In Ground Three, Petitioner asserts his trial counsel was ineffective for failing to object to the trial court's jury instruction on implied malice. [ECF No. 1 at 8]. Petitioner admits he raised Ground Three in his PCR application, but did not raise it in his PCR appeal and asserts ineffective assistance of counsel under Martinez v. Ryan, 566 U.S. 1 (2012), as cause for the default. Id. at 8, 11. Martinez allows a federal habeas petitioner to overcome a procedural default by showing his initial review collateral counsel (i.e., PCR counsel in South Carolina) was ineffective for failing to raise a substantial ineffective assistance of trial counsel claim. See Trevino v. Thaler, 564 U.S. 413, 423 (2013); Martinez, 566 U.S. at 14, 17-18. Because Petitioner alleges ineffective assistance of appellate counsel, Martinez does not apply. See Martinez, 566 U.S. at 16 (declining to "extend [its holding] to attorney errors in any proceeding beyond the first occasion the State allows a prisoner to raise a claim of ineffective assistance at trial"); see also Davila v. Davis, 137 S. Ct. 2058, 2065 (2017) ("Petitioner asks us to extend Martinez to allow a federal court to hear a substantial, but procedurally defaulted, claim of ineffective assistance of appellate counsel when a prisoner's state postconviction counsel provides ineffective assistance by failing to raise that claim. We decline to do so.").

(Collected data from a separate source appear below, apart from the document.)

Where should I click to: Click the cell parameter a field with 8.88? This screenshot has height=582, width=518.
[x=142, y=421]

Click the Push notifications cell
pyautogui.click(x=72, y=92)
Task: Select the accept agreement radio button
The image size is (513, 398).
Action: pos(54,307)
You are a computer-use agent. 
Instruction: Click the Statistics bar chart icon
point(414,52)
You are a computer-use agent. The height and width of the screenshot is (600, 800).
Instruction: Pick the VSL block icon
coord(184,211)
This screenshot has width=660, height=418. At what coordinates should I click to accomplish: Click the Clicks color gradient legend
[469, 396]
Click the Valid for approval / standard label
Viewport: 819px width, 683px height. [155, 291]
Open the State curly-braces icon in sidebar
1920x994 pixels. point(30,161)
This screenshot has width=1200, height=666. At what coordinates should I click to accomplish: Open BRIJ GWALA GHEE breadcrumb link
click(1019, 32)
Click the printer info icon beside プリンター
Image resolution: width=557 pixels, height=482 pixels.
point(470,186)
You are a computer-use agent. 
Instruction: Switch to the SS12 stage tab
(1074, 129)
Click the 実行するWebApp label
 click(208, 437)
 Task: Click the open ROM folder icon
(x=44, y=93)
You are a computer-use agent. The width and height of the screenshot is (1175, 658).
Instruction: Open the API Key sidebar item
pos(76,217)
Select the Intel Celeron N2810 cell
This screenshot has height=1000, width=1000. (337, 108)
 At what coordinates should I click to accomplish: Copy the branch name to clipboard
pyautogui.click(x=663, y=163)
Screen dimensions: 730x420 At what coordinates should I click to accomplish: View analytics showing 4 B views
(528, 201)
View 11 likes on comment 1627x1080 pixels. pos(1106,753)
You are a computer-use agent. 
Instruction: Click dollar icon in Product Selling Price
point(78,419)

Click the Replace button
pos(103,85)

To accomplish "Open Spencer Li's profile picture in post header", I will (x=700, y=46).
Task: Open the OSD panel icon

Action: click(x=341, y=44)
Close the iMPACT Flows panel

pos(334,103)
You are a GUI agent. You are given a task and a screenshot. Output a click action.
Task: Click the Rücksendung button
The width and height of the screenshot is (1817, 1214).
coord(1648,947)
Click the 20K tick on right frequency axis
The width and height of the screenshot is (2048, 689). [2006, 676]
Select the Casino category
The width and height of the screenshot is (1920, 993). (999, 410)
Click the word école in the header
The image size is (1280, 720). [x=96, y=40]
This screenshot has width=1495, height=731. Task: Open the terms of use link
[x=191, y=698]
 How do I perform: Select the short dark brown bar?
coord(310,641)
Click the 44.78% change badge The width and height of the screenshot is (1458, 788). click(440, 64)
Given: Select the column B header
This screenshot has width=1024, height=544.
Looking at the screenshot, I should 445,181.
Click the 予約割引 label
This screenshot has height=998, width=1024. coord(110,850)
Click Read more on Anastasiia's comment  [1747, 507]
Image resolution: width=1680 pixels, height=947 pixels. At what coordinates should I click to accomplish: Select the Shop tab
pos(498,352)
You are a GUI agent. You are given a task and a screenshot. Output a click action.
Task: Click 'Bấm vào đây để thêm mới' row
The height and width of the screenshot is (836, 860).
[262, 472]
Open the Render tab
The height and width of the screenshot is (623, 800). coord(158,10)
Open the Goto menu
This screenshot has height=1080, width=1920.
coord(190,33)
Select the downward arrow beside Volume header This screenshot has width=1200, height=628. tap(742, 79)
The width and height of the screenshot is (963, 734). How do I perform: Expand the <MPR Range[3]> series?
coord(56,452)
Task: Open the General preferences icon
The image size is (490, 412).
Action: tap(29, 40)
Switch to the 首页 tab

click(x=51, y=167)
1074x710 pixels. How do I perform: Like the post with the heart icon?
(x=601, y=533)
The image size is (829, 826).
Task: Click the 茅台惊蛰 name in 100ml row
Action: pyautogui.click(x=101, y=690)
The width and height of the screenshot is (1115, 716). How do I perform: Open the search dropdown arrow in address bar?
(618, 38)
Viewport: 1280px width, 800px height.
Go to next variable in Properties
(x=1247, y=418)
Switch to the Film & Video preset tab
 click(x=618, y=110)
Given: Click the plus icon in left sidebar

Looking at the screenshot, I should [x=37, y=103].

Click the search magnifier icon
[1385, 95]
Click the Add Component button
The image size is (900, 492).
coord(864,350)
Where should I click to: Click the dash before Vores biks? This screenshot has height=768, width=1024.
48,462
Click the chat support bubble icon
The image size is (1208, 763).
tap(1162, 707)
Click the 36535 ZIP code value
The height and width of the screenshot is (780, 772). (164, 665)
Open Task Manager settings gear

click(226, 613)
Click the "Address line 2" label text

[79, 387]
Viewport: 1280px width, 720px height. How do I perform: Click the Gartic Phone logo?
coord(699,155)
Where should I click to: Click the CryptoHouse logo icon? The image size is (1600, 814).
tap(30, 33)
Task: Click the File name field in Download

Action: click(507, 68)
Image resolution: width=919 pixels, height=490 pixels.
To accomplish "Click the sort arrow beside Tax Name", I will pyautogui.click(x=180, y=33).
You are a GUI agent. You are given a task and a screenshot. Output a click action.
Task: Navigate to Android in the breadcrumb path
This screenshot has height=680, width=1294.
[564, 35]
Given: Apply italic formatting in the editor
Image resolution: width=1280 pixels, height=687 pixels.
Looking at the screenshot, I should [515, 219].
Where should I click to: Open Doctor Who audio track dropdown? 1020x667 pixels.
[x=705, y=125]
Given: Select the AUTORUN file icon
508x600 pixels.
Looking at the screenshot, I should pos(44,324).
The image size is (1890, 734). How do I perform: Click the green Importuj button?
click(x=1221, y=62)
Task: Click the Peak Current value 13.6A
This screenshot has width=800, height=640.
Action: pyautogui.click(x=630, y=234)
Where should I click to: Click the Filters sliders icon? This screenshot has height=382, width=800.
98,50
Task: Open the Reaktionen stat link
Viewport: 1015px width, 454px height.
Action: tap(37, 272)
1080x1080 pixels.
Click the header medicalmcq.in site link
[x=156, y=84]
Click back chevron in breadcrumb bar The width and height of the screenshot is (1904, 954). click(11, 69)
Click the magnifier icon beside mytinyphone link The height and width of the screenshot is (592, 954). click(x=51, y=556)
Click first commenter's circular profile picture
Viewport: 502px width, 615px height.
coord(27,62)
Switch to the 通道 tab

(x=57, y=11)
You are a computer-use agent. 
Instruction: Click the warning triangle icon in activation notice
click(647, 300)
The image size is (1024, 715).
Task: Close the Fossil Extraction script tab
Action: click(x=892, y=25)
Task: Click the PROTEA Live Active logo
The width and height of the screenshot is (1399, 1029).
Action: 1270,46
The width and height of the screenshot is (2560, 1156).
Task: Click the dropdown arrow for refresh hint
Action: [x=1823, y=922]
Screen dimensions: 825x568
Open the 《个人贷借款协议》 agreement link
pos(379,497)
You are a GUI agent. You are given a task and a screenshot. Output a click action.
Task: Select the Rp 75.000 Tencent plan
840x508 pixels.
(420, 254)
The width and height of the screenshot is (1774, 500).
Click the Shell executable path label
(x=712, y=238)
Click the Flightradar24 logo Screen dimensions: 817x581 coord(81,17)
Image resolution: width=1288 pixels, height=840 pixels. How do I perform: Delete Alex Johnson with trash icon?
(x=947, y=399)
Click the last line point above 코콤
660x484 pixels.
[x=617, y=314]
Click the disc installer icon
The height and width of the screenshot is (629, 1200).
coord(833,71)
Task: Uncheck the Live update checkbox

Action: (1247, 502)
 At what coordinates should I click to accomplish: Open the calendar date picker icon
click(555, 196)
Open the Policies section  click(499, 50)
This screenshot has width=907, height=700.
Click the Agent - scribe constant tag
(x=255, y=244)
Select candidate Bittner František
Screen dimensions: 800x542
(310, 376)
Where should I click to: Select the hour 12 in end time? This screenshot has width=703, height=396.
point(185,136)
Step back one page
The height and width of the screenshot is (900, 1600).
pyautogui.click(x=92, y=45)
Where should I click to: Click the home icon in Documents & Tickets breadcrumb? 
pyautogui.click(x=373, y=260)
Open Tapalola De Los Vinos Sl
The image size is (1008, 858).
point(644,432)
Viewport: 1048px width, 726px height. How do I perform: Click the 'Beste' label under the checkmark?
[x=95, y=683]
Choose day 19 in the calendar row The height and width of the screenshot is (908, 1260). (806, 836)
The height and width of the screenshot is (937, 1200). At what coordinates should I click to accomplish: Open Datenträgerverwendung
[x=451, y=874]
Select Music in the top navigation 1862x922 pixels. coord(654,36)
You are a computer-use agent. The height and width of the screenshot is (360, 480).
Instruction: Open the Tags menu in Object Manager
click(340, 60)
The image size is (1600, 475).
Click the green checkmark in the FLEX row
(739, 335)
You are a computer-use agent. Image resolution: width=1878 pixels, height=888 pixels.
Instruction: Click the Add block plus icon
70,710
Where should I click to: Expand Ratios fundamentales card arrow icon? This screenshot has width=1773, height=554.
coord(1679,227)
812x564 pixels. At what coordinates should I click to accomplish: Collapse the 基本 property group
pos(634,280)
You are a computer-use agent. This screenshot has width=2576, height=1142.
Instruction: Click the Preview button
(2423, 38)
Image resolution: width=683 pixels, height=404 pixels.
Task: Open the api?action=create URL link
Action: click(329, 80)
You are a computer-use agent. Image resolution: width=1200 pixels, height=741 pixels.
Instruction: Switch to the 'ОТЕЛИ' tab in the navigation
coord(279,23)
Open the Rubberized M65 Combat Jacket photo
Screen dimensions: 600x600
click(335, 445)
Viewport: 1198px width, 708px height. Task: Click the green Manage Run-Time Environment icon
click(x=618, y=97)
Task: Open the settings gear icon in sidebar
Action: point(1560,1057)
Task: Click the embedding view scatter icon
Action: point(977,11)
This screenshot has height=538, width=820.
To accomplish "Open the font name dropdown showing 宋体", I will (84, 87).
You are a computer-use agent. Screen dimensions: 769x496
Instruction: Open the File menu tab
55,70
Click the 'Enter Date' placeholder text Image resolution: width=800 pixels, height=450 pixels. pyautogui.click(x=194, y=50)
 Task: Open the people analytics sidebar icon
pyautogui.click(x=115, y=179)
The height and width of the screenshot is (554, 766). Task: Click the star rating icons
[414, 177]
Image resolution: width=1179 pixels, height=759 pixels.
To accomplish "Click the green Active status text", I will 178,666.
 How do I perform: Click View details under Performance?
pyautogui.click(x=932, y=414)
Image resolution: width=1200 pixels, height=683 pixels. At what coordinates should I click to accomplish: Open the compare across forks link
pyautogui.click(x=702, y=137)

In his pro se direct appeal brief, Petitioner asserted the trial court erred by giving the implied malice instruction, but not that trial counsel was ineffective for failing to object to the instruction. [See ECF No. 19-1 at 412].

Petitioner asserts no other cause for the procedural default, nor does he claim actual innocence of the crimes. Thus, Petitioner has not shown cause to excuse the procedural default and the court cannot consider the merits of Ground Three. See Murray, 477 U.S. at 533.

Grounds One and Two are preserved for habeas review and properly analyzed under § 2254(d), which requires a federal habeas court to assess whether the state court decision unreasonably applied established Supreme Court precedent or unreasonably interpreted the facts.

1. Ground One

In Ground One, Petitioner asserts trial counsel was ineffective for failing to object to the verdict form. [ECF No. 1 at 5]. Petitioner argues under S.C. Code Ann. § 17-24-30, the verdict form should have included a "not guilty by reason of insanity" option in addition to guilty, not guilty, or guilty but mentally ill. [ECF No. 1-1 at 8].

S.C. Code Ann. § 17-24-30 provides:

In a prosecution for a crime when the affirmative defense of insanity is raised sufficiently by the defendant, or when sufficient evidence of a mental disease or defect of the defendant is admitted into evidence, the trier of fact shall find under the applicable law, and the verdict must so state, whether the defendant is:

(1) guilty;

(2) not guilty;

(3) not guilty by reason of insanity; or

(4) guilty but mentally ill.
Id.

Because the jury may only find a defendant not guilty by reason of insanity if he has presented an affirmative insanity defense, the PCR court interpreted Petitioner's claim as one that trial counsel was "ineffective for failing to request the trial judge to charge the jury on the defense of insanity." [ECF No. 19-2 at 61]. Similarly, Petitioner's counseled Johnson petition presented the claim as: "The PCR court erred in finding that trial counsel provided effective assistance where he failed to present any evidence in support of or request a jury charge on insanity." [ECF No. 19-7 at 11]. Accordingly, the properly preserved claim is not that trial counsel failed to object to the verdict form based on S.C. Code Ann. § 17-24-30, but that he failed to request a charge on insanity.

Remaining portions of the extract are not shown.